[Collected data]
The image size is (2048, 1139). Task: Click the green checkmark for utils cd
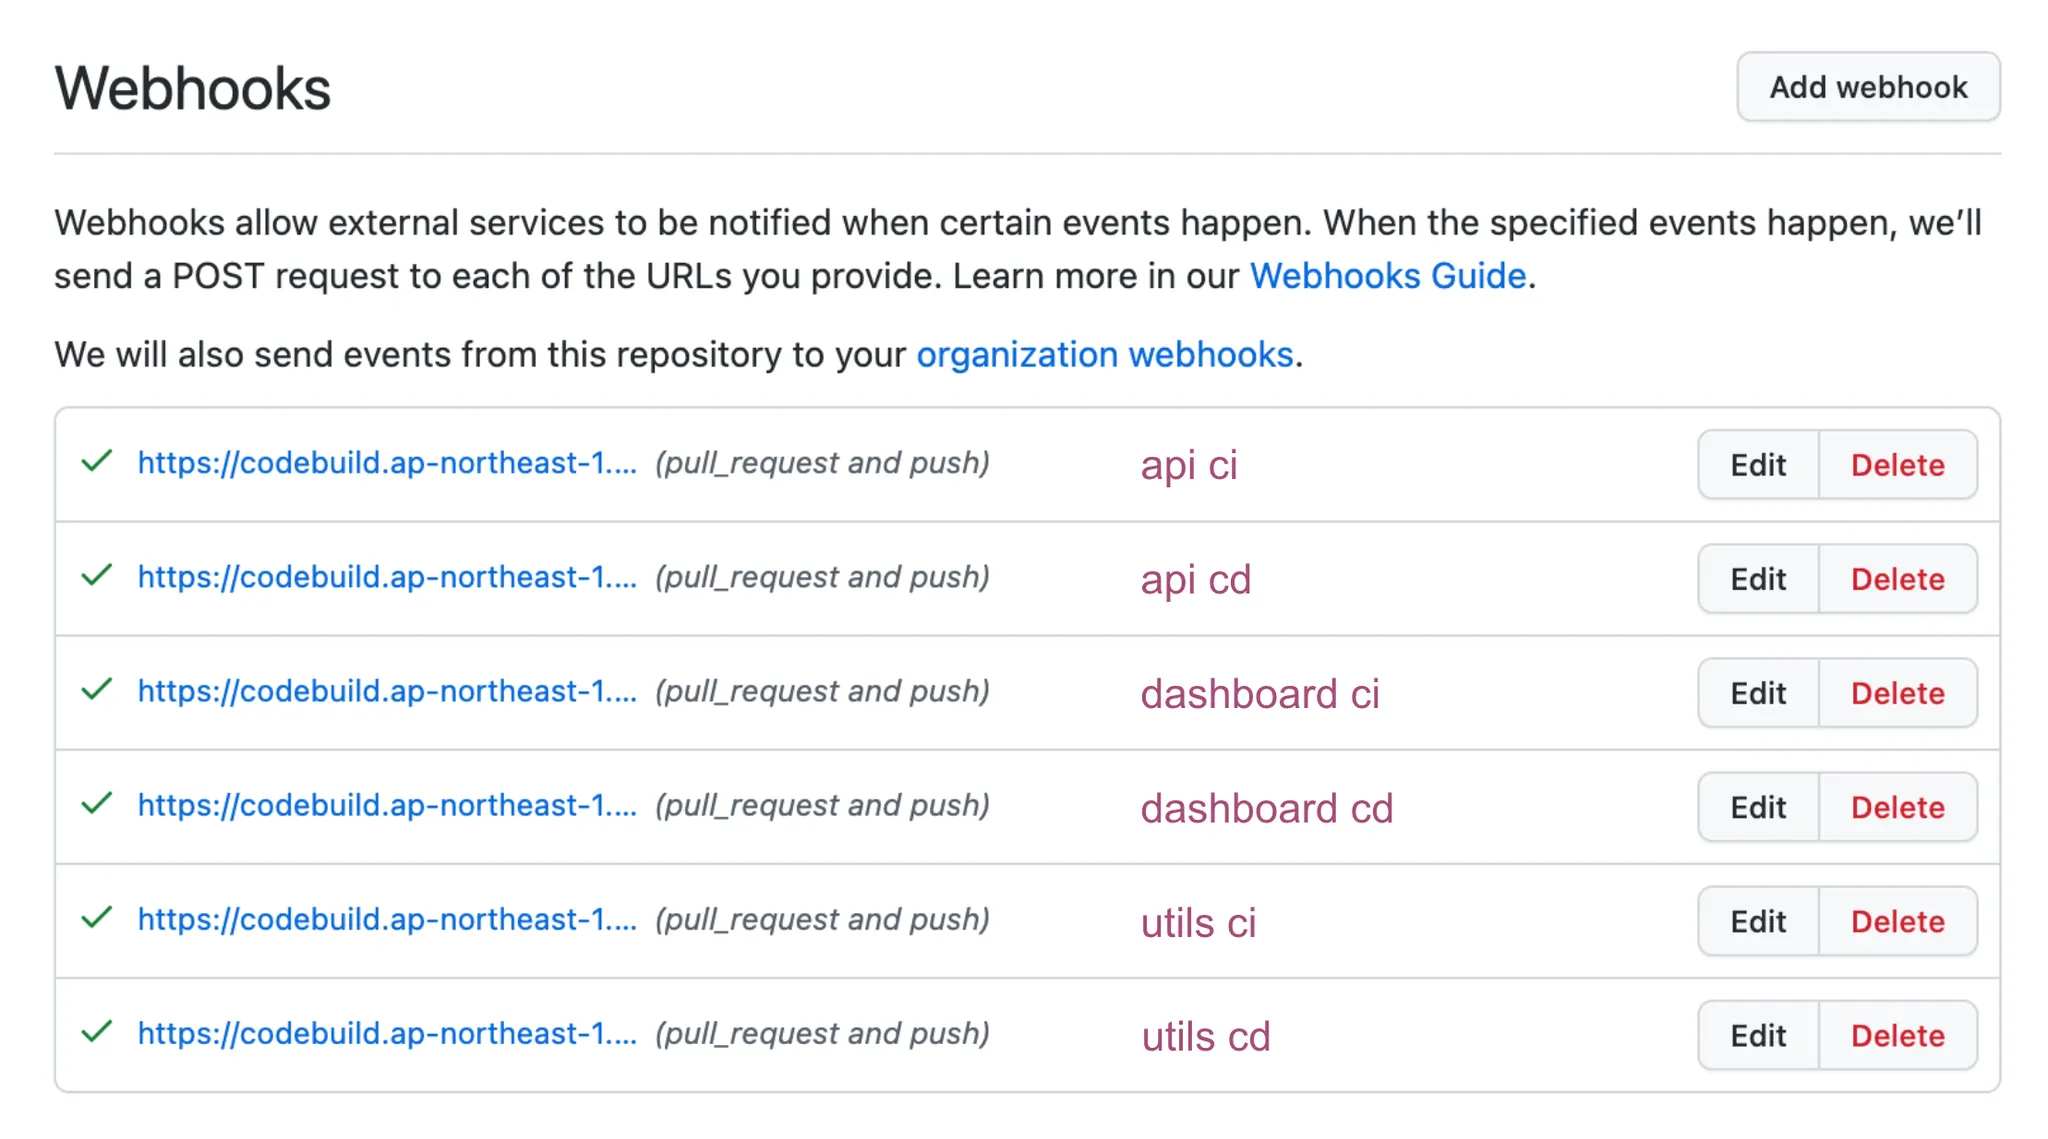96,1032
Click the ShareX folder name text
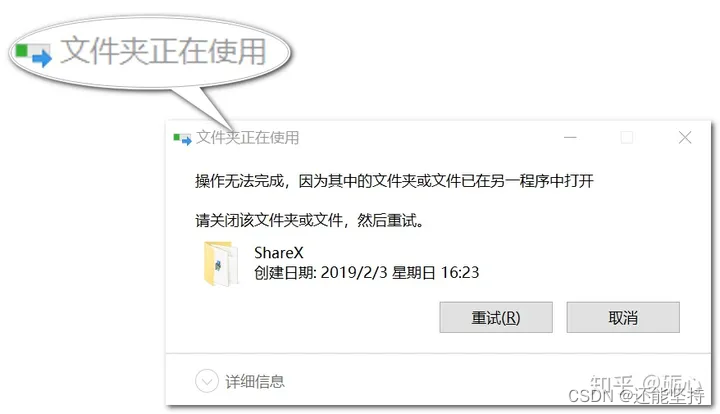The width and height of the screenshot is (720, 414). click(279, 253)
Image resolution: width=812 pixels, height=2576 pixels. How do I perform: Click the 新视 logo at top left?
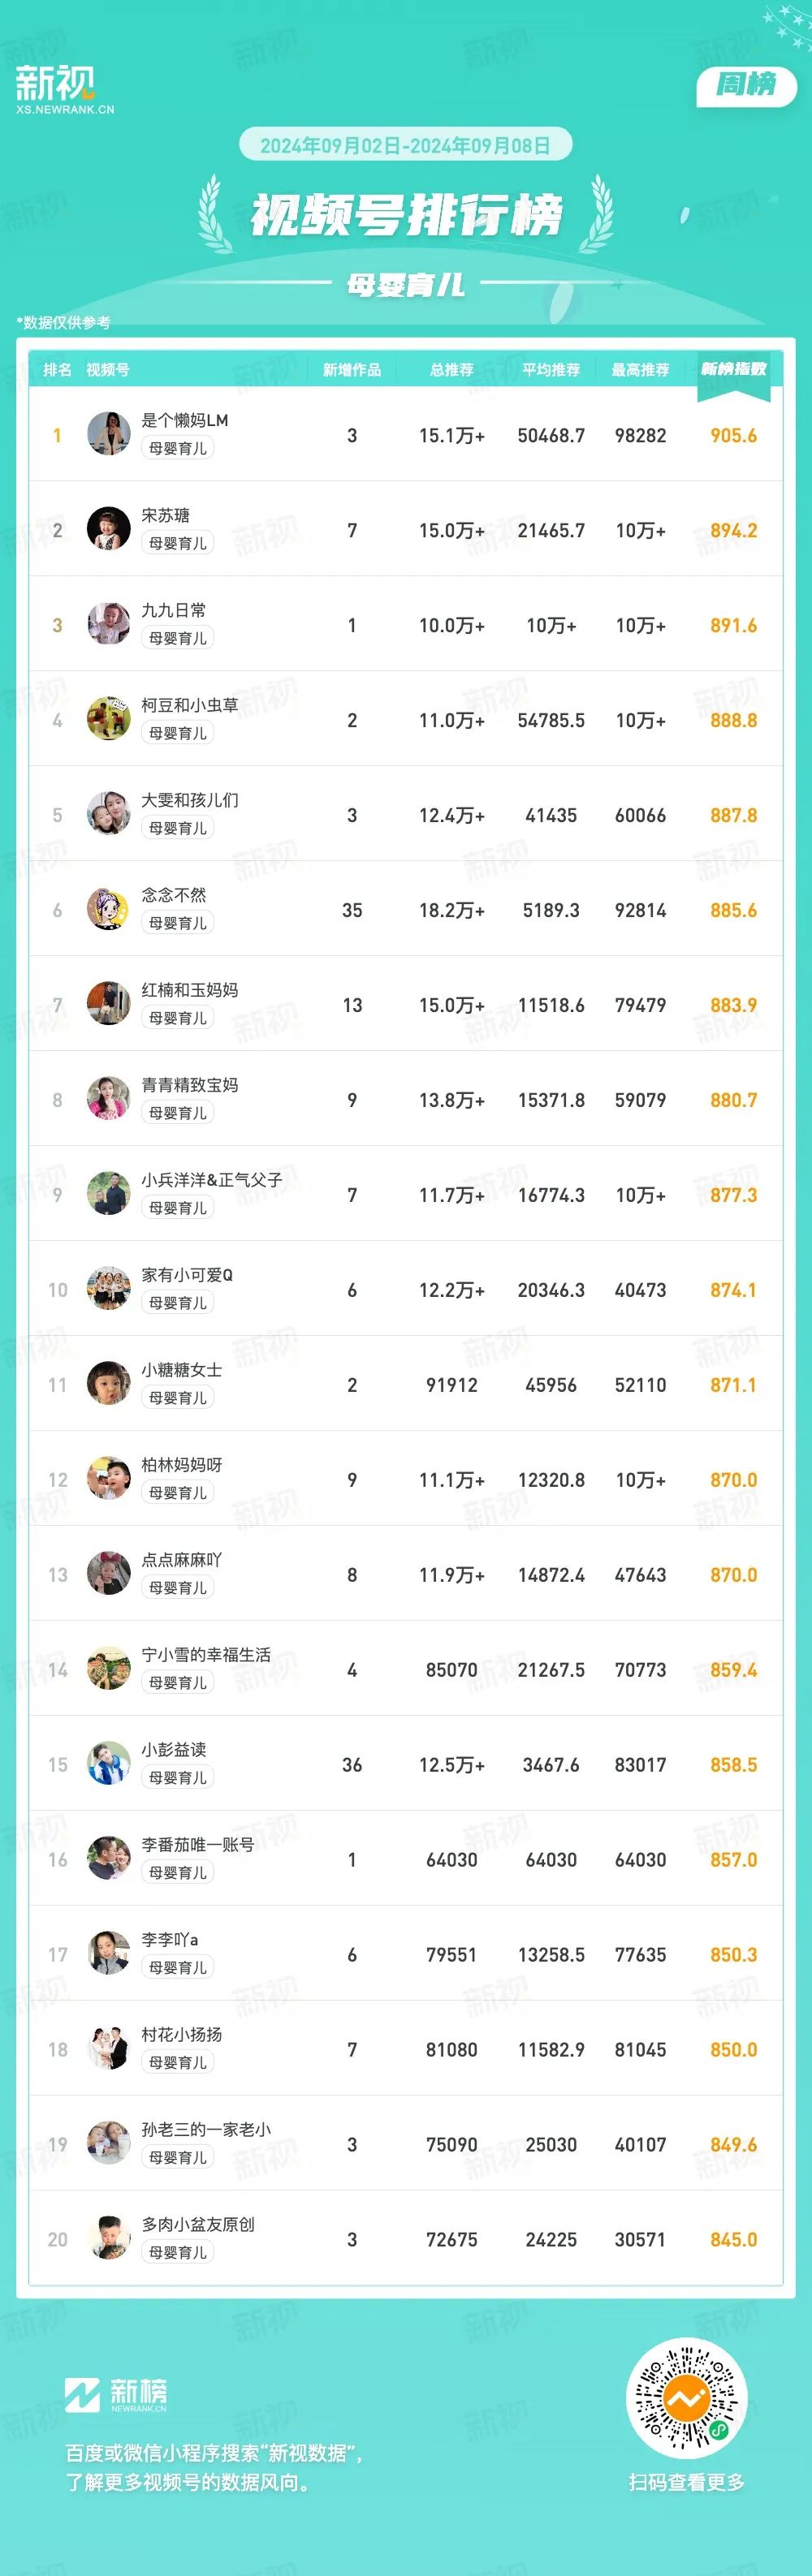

Instructions to follow: Give again, exactly as written, the lines from the one with "Click the ShareX folder name text" through the last line of the entries above, but skip the pictures.

Result:
Click the ShareX folder name text
The width and height of the screenshot is (720, 414). click(279, 253)
Image resolution: width=812 pixels, height=2576 pixels. How do I perform: Click the 新视 logo at top left?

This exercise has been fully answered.